| What is being asked |
After locating the line that holds "Task: Tick the checkbox beside Joe Pulizzi", copy that line and all that follow it word for word through the end of the data, with no pictures.

| Data extracts |
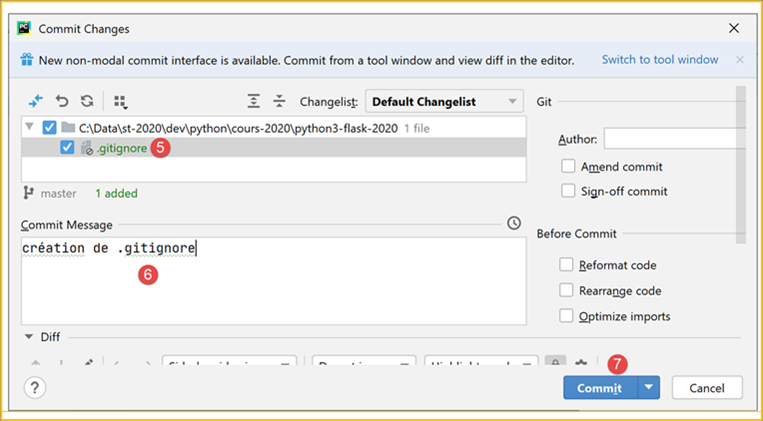
Task: Click the Expand All icon
Action: pyautogui.click(x=255, y=101)
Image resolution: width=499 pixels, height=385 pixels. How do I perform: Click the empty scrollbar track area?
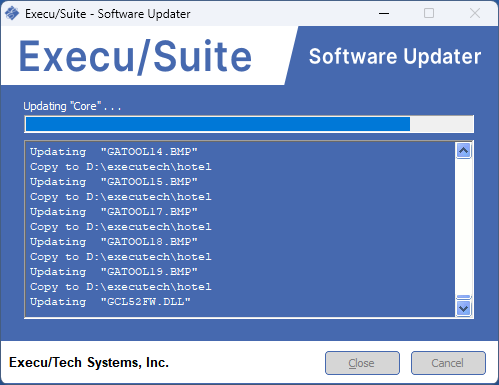coord(463,227)
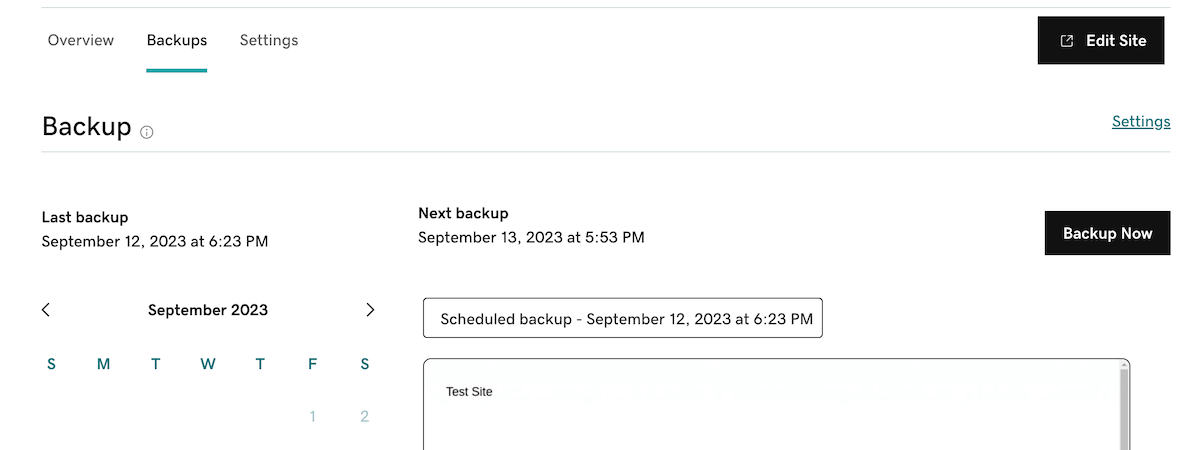The width and height of the screenshot is (1200, 450).
Task: Start a backup with Backup Now
Action: [1107, 233]
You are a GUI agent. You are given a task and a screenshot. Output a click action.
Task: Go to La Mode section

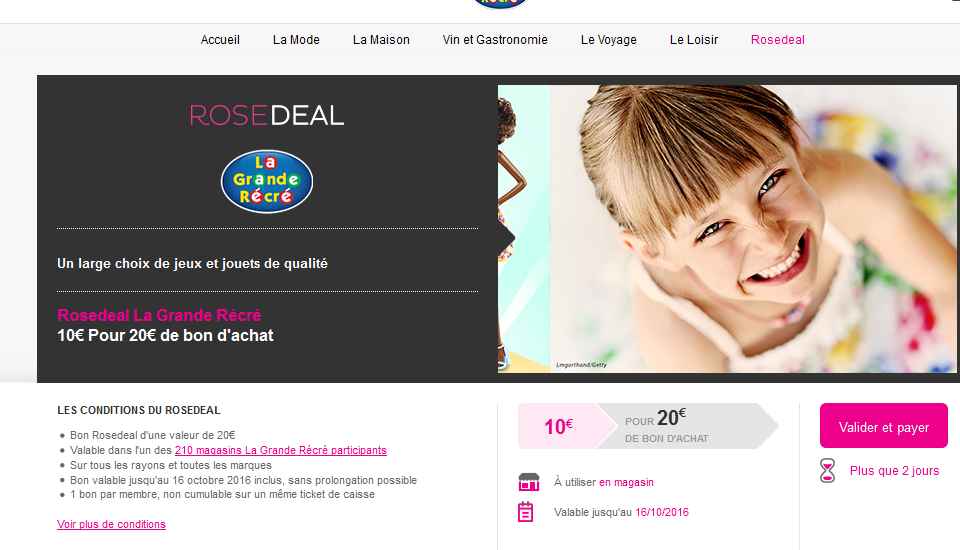pyautogui.click(x=296, y=40)
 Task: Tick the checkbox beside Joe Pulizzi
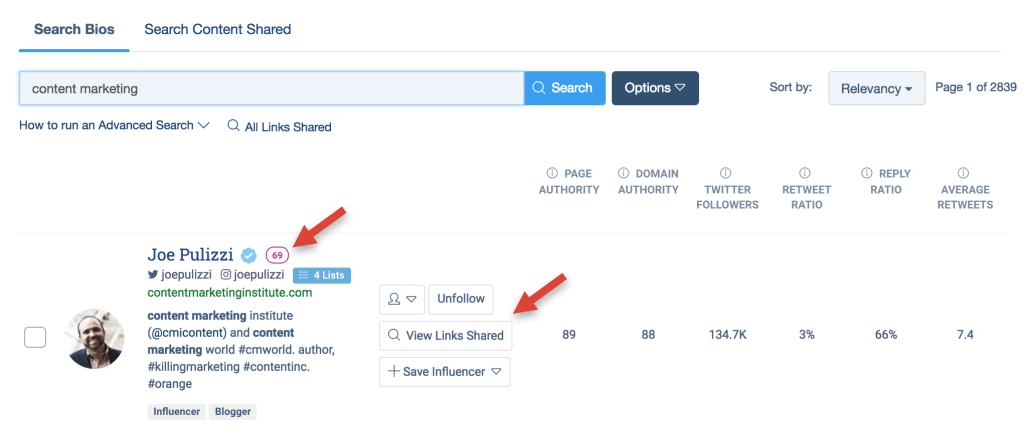click(x=35, y=338)
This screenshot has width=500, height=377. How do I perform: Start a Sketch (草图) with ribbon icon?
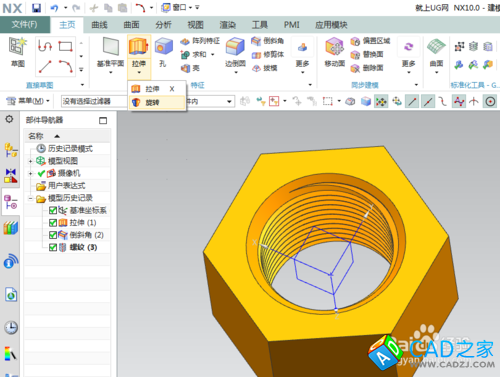tap(18, 46)
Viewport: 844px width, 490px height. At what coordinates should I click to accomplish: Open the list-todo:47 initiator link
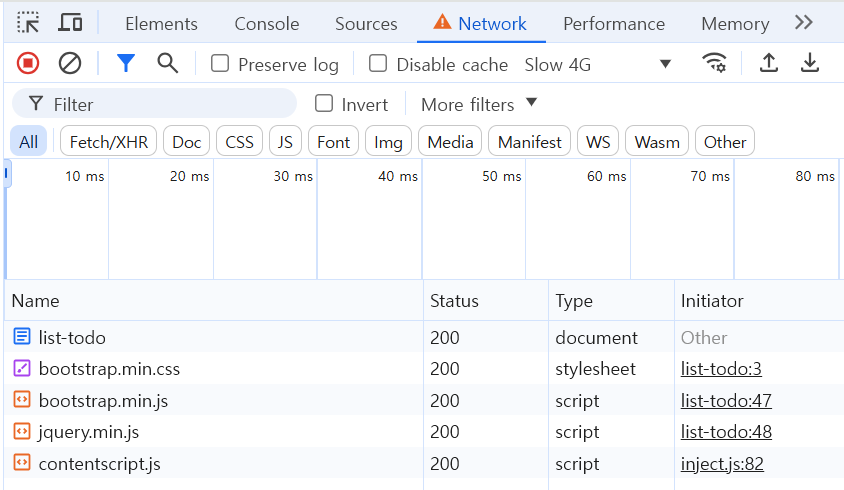tap(726, 401)
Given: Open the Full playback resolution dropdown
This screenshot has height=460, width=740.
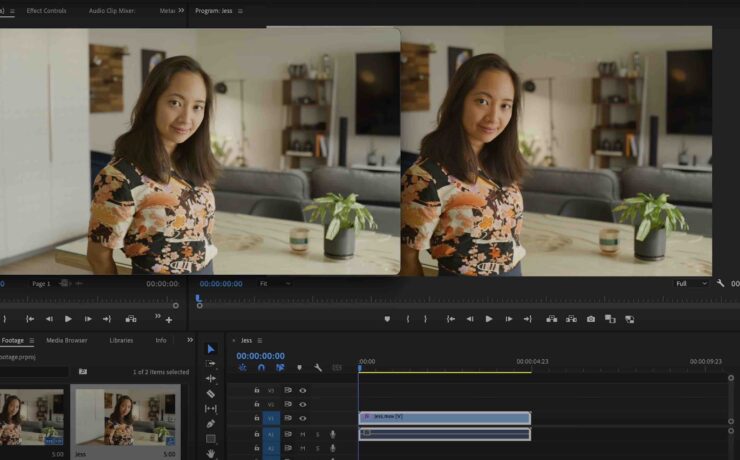Looking at the screenshot, I should pos(691,283).
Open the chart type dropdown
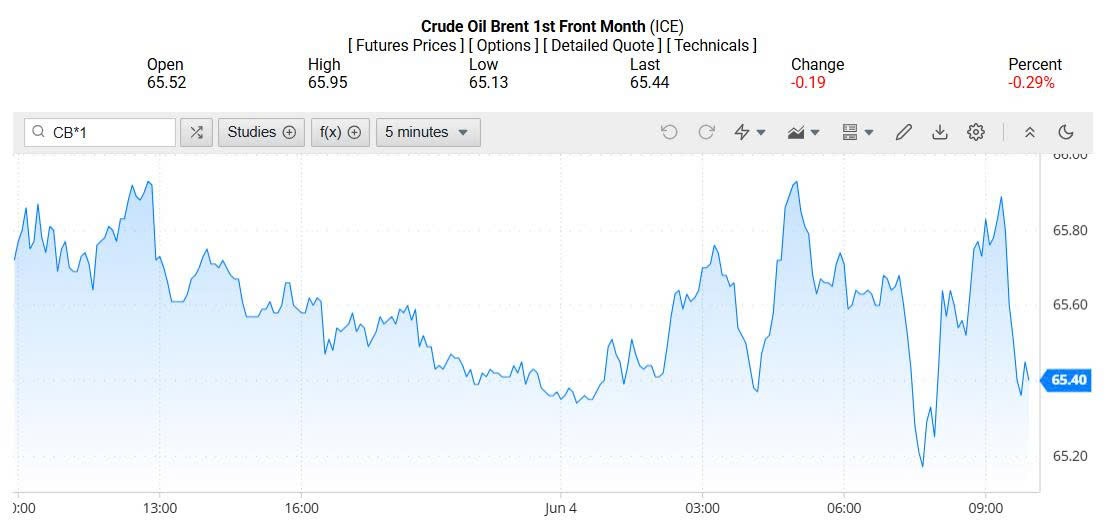Screen dimensions: 1106x521 pyautogui.click(x=804, y=132)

| Answer for this exercise |
 Task: Tick the checkbox beside Joe Pulizzi
click(x=35, y=338)
This screenshot has width=500, height=377. How do I perform: Start a Sketch (草图) with ribbon icon?
tap(18, 46)
Viewport: 844px width, 490px height. At what coordinates should I click to accomplish: Open the list-todo:47 initiator link
tap(726, 401)
Given: Open the Full playback resolution dropdown
This screenshot has height=460, width=740.
Looking at the screenshot, I should pos(691,283).
Open the chart type dropdown
Screen dimensions: 1106x521 pyautogui.click(x=804, y=132)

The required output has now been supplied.